Prior to January 1, Stockbridge co-head and executive managing director Terrence Fancher had owned 100 percent of the firm. On January 1, Fancher sold 48 percent of the company to Gryphon, a CITIC subsidiary, according to a filing with the Securities and Exchange Commission. As part of the transaction, a Stockbridge board was appointed, consisting of Fancher as chairman; Kristin Renaudin, managing director at Stockbridge; Yichen Zhang, chairman and chief executive officer at CITIC; and Annie Fung, chief operating officer at CITIC.
Stockbridge made the filing in February but the ownership change was not previously reported. Financial terms of the deal were not disclosed.
The corporate transaction follows a joint venture that CITIC formed with Stockbridge last year, investing capital in US real estate. Fancher was said to have been seeking and courting new equity sources for some time.
The firm’s portfolio includes core, value-added and opportunistic strategies. Founded in April 2003, Stockbridge had approximately $10.9 billion of assets under management as of December 30, spanning all major real estate property types and certain specialty property types throughout the US.
In 2010, Stockbridge and a number of managing directors spun out the firm’s core and value-add real estate businesses to form an affiliate known as Core and Value Advisors. CVA is 50 percent owned by eight managing directors that are dedicated to the core and value-add businesses, with Stockbridge and Fancher owning the remaining 49 percent and 1 percent, respectively. Through its investment in Stockbridge, CITIC now owns a less than 25 percent interest in CVA.

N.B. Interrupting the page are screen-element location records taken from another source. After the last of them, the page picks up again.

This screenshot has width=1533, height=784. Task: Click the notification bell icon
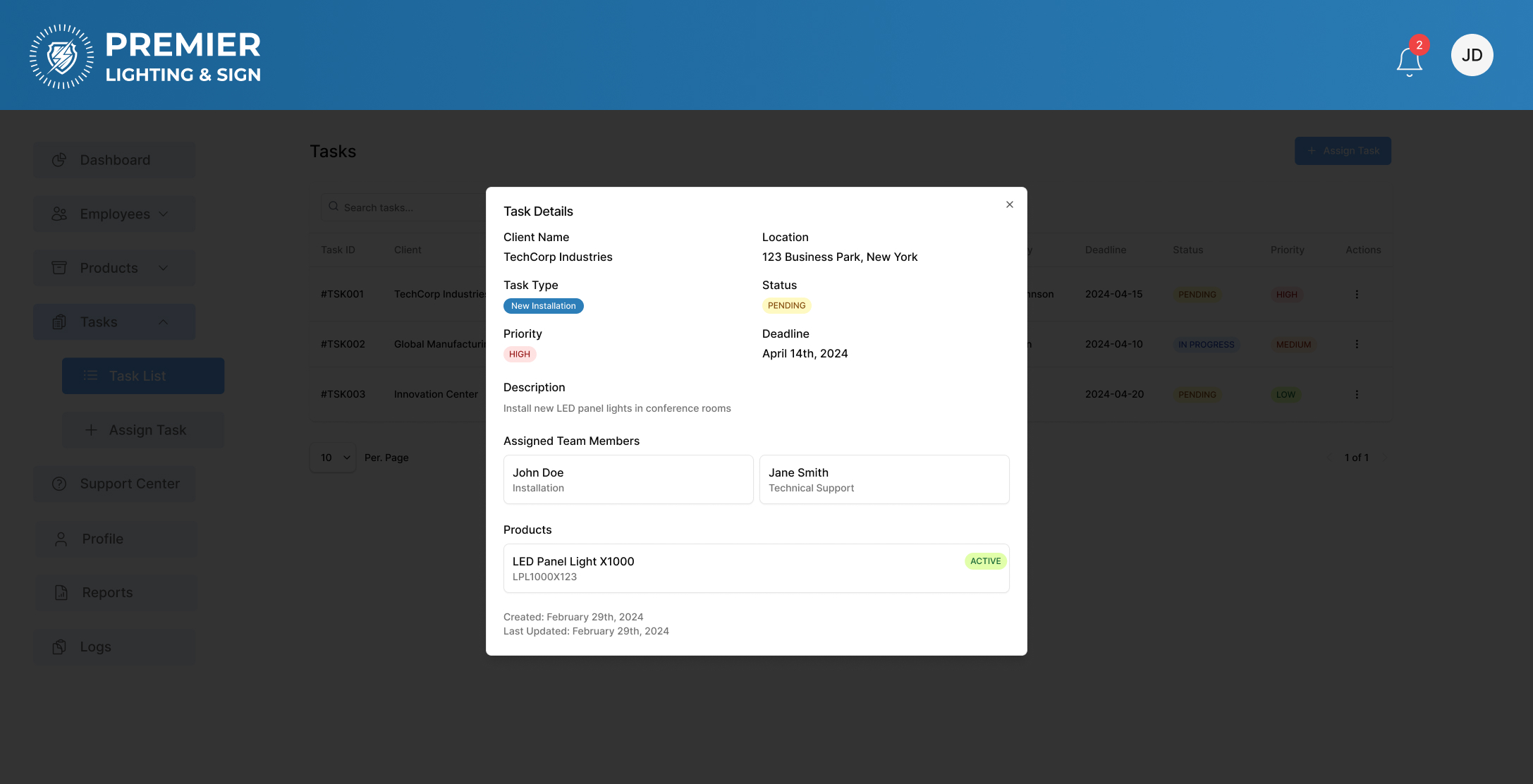(1409, 61)
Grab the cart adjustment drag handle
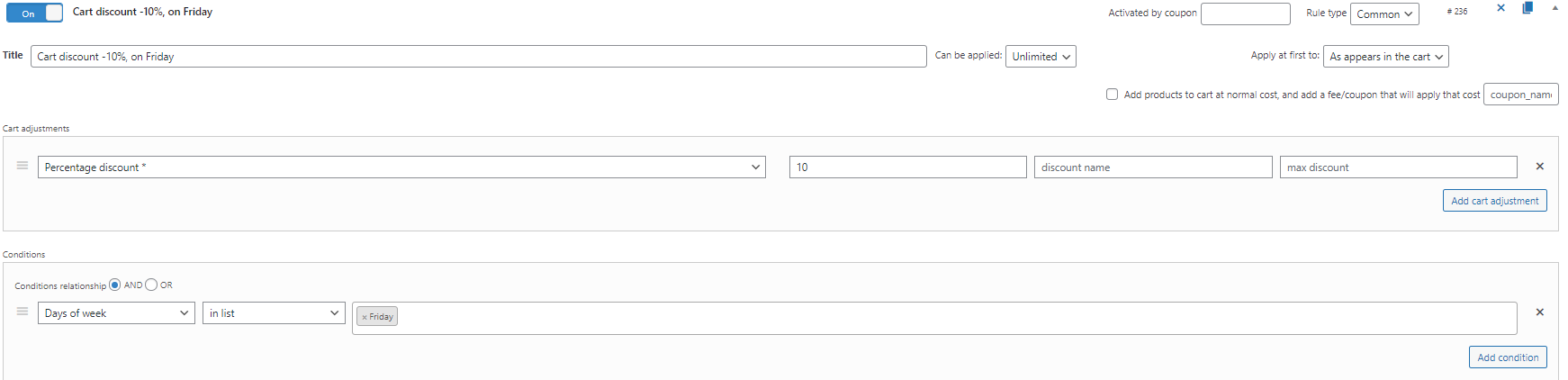The height and width of the screenshot is (380, 1568). point(23,166)
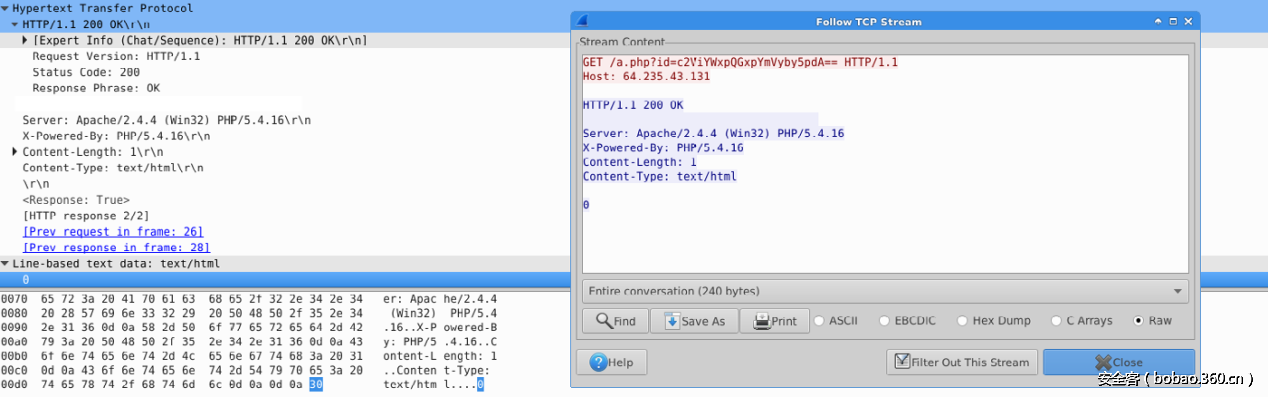This screenshot has width=1268, height=397.
Task: Expand the Expert Info tree node
Action: pyautogui.click(x=25, y=40)
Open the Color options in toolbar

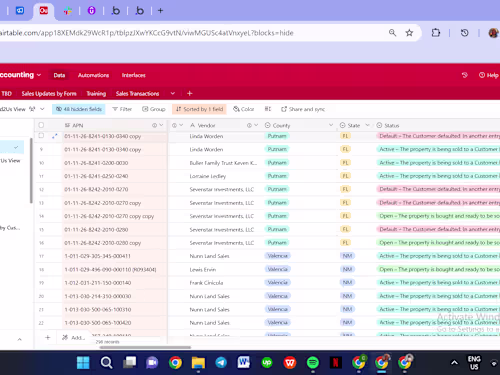coord(244,109)
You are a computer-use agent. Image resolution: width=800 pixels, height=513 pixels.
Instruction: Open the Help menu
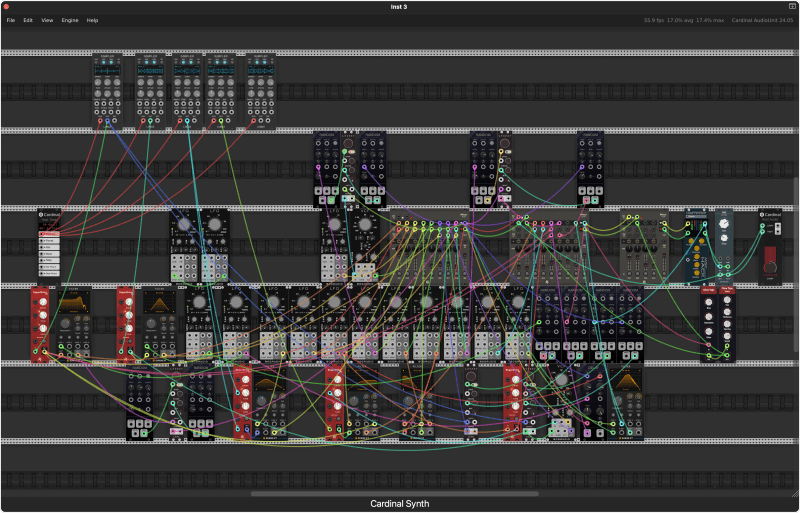tap(92, 20)
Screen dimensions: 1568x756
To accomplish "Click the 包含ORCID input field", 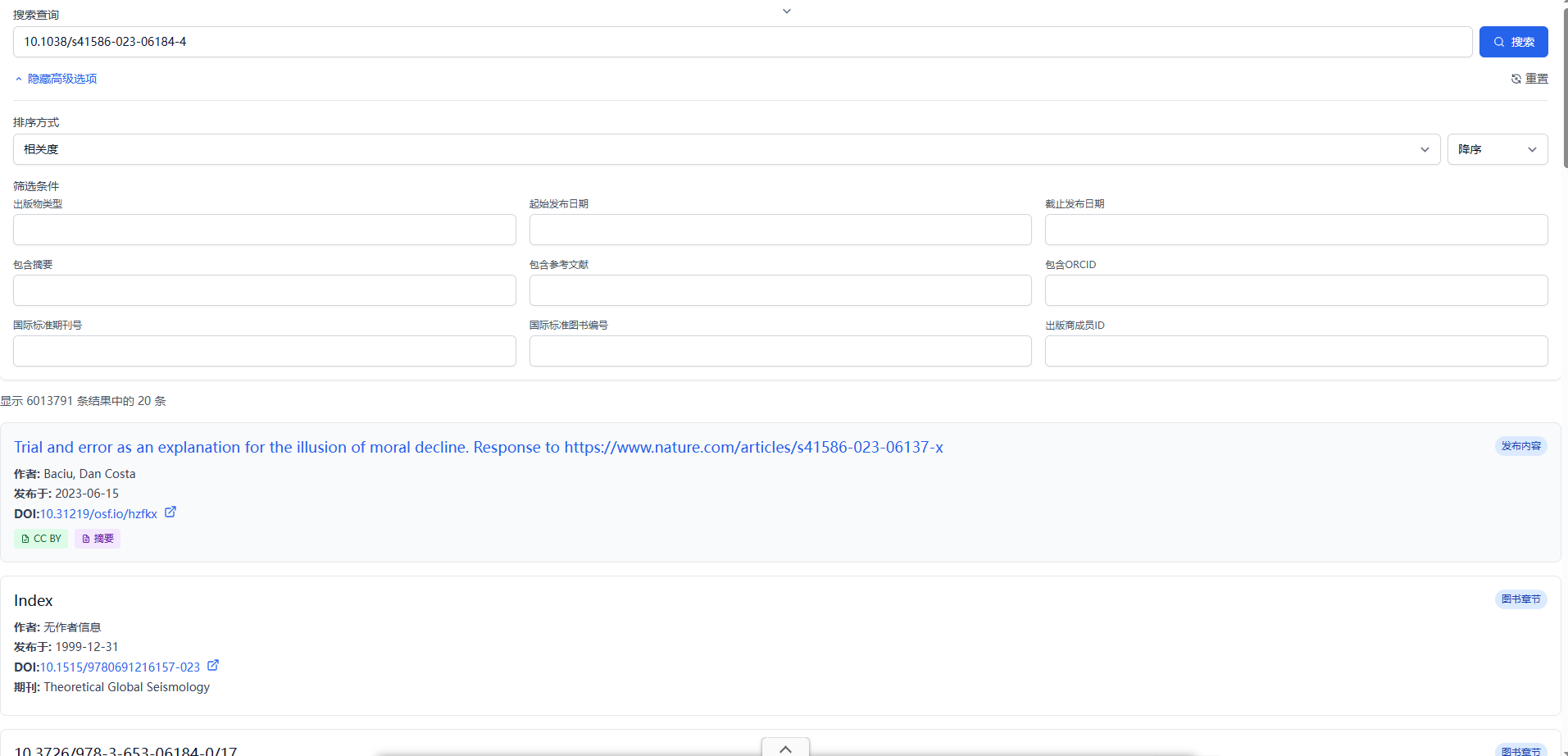I will click(1295, 290).
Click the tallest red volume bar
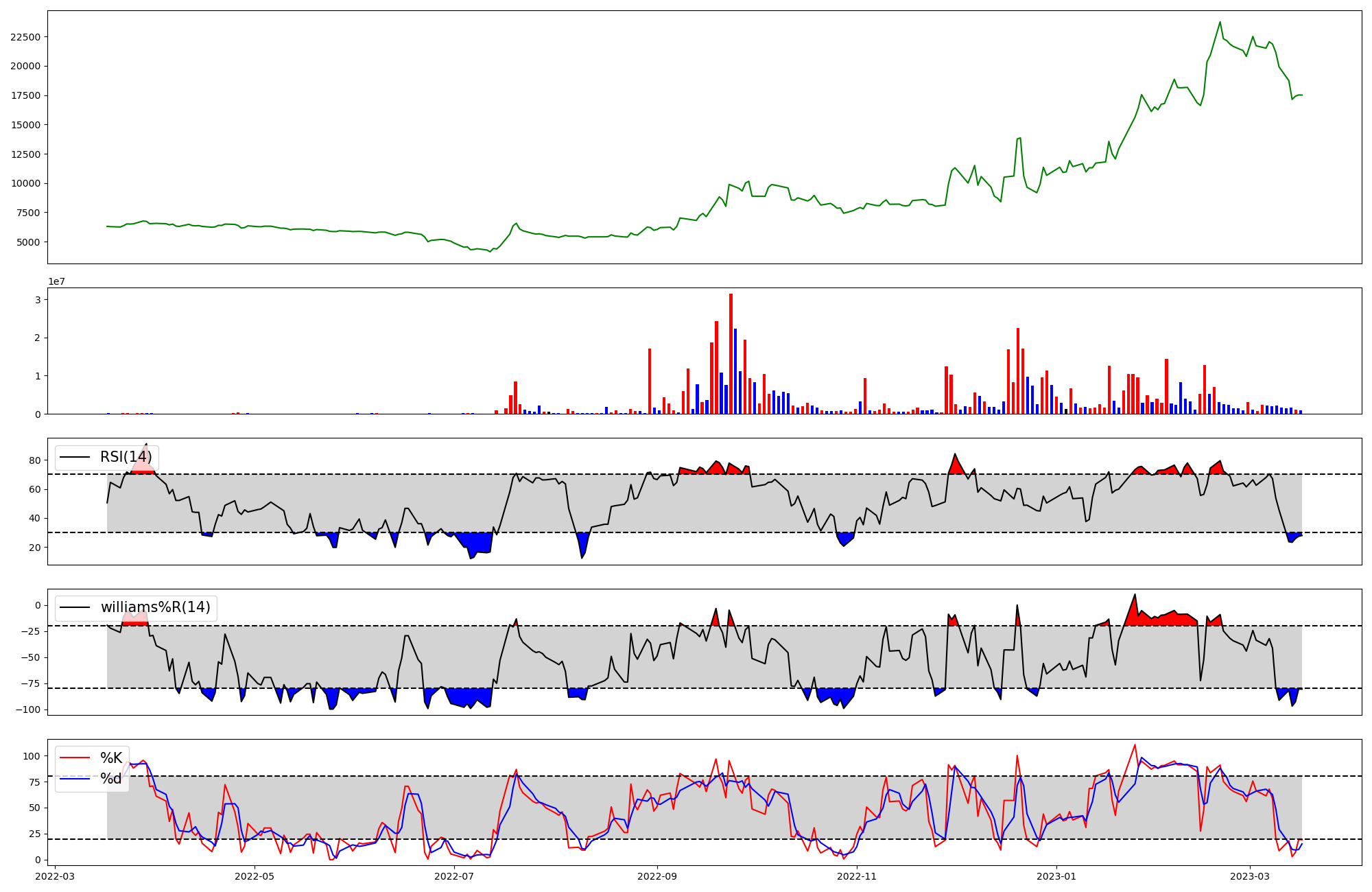Image resolution: width=1372 pixels, height=892 pixels. coord(731,353)
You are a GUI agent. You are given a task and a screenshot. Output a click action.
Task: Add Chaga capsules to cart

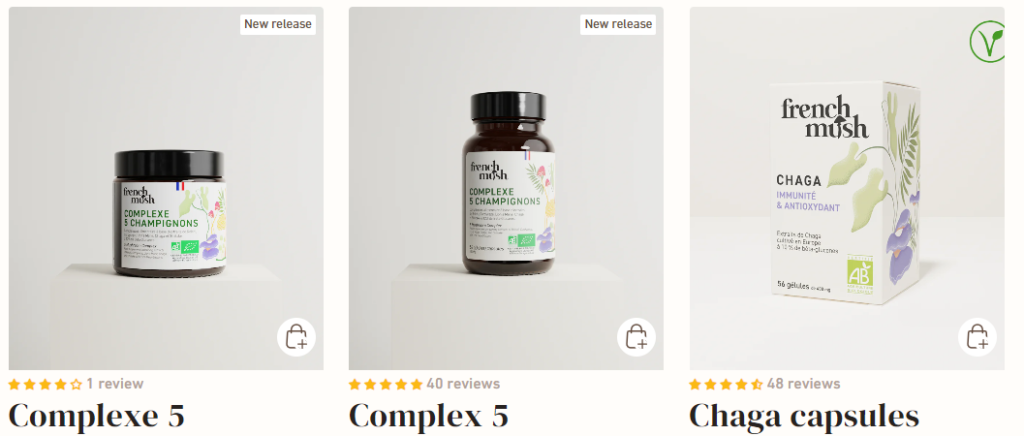point(978,337)
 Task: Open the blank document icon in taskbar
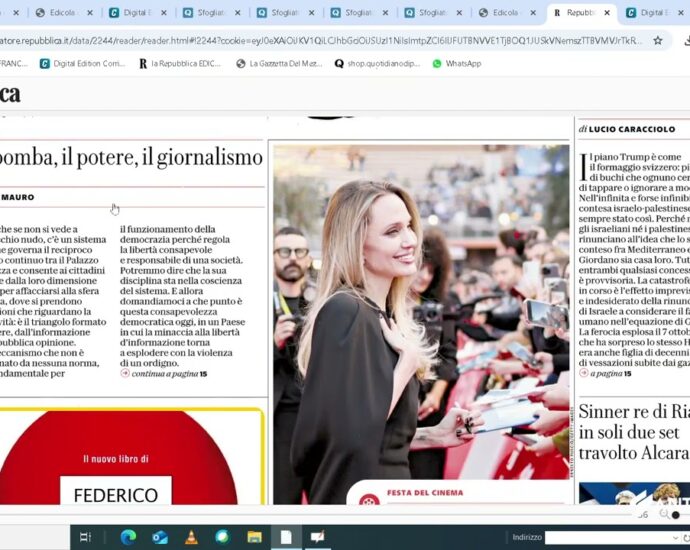[286, 537]
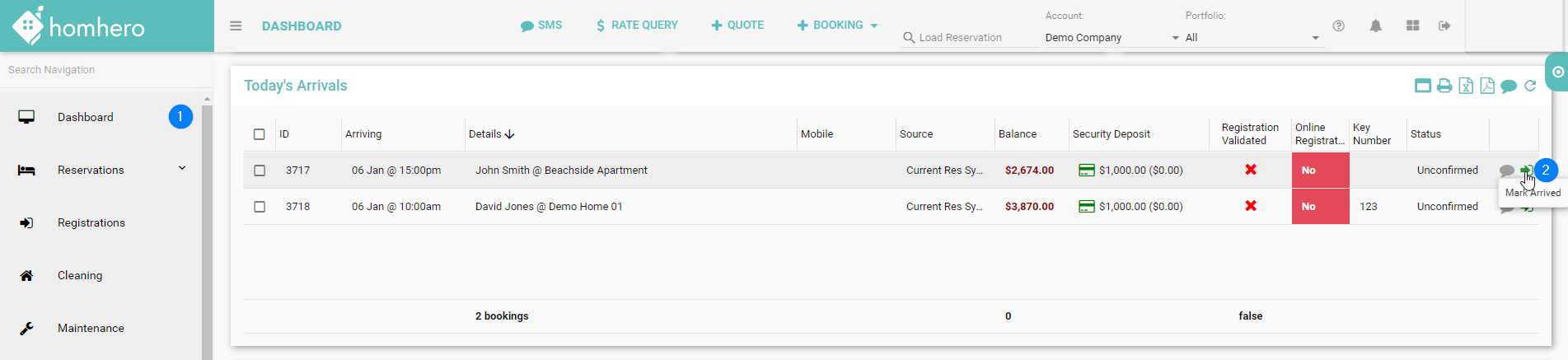This screenshot has width=1568, height=360.
Task: Toggle the hamburger navigation menu
Action: (236, 26)
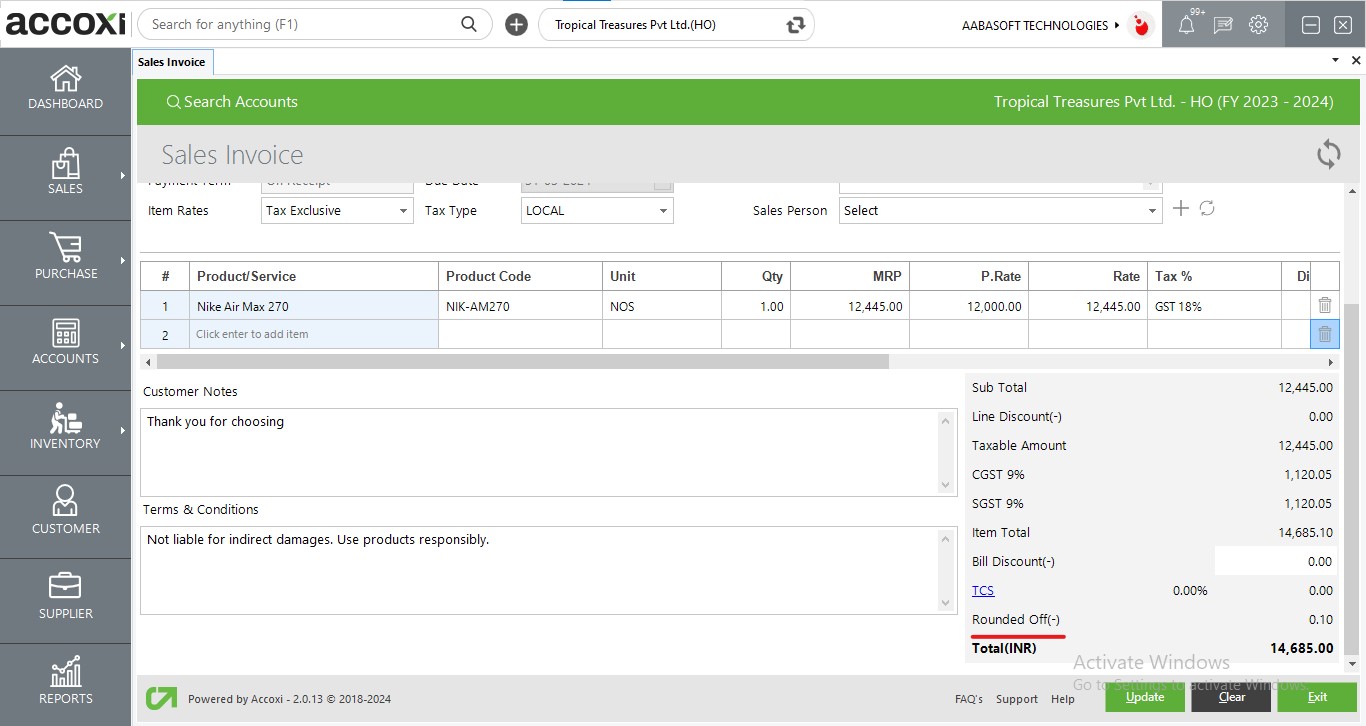The height and width of the screenshot is (726, 1366).
Task: Add new sales person with plus icon
Action: [1181, 208]
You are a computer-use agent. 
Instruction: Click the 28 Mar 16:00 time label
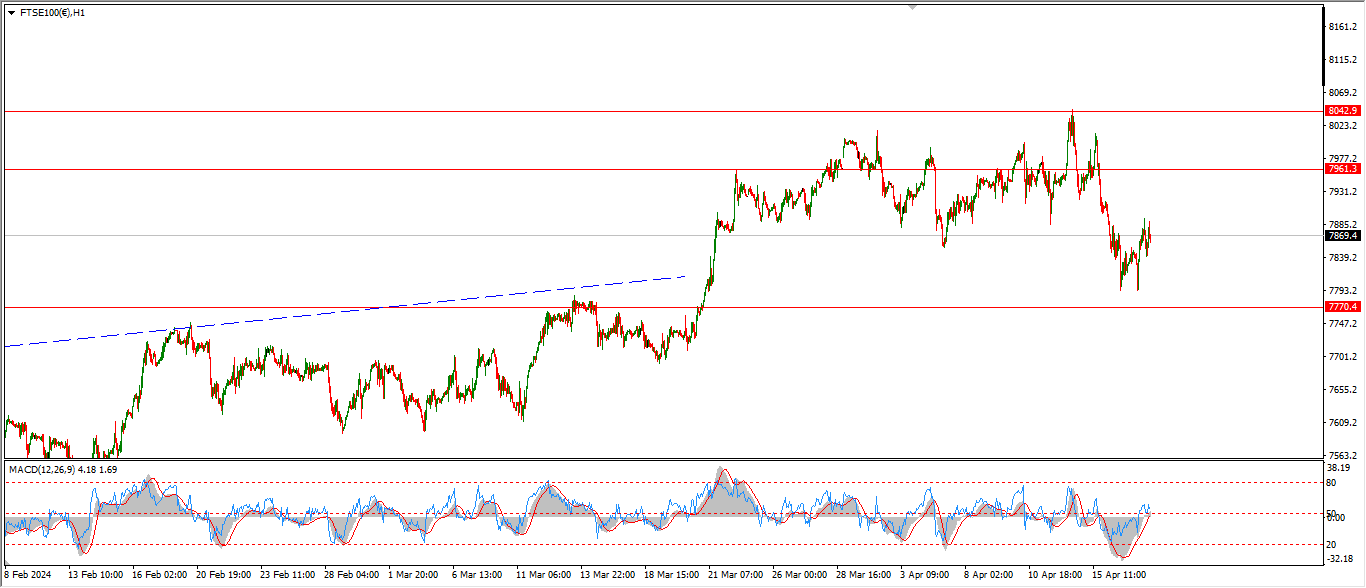click(x=863, y=576)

The opportunistic funds managed by Stockbridge include Stockbridge Real Estate Fund, which attracted $612 million in 2003; Stockbridge Real Estate Fund II, which netted $1 billion in 2005; and Stockbridge Real Estate Fund III, which came in at $909 million in 2007. All of the opportunistic funds are now fully invested or committed.
The core and value-add funds managed by CVA include Stockbridge Value Fund III, which was launched this year and has attracted $50 million to date, according to PERE data. Previously, CVA raised $320.5 million for Stockbridge Value Fund II in 2014, against a $500 million target, and $217.9 million for Stockbridge Value Fund I in 2011, against a $250 million target.
Since 2005, CITIC Capital Real Estate Group, CITIC’s real estate investment management and advisory arm, has managed six funds and one co-investment vehicle. Through six of those vehicles, the firm has targeted Chinese real estate. However, it also invests in the London property market through CITIC Capital London Property Fund, which is mainly focused on a high-end residential development project located at 60 Curzon Street in the UK capital.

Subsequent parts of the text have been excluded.